Your copy should match the records exactly, except that it contains no pictures.

Saved entries:
--- START ---

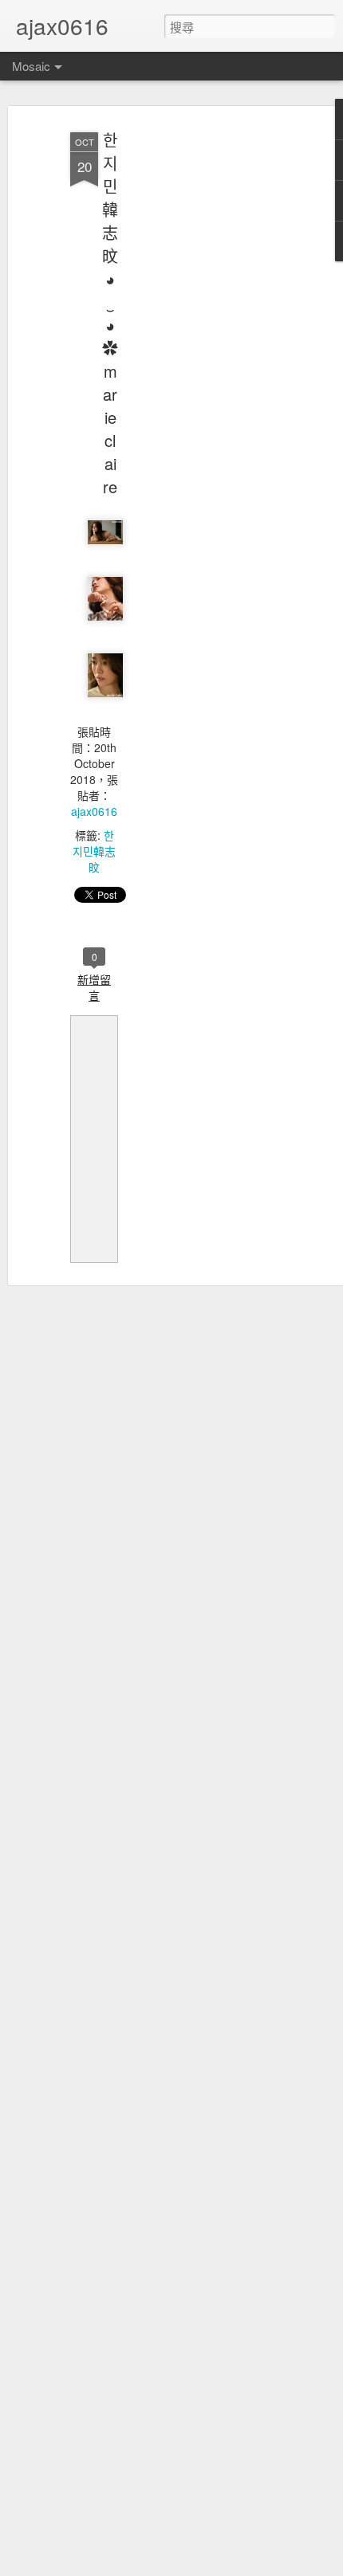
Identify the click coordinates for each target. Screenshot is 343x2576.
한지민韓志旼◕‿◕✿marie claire (110, 313)
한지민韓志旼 (94, 851)
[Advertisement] (206, 375)
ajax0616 (94, 811)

--- END ---

The answer:
Identify the click coordinates for each target. Screenshot is 343x2576.
한지민韓志旼◕‿◕✿marie claire (110, 313)
한지민韓志旼 (94, 851)
[Advertisement] (206, 375)
ajax0616 (94, 811)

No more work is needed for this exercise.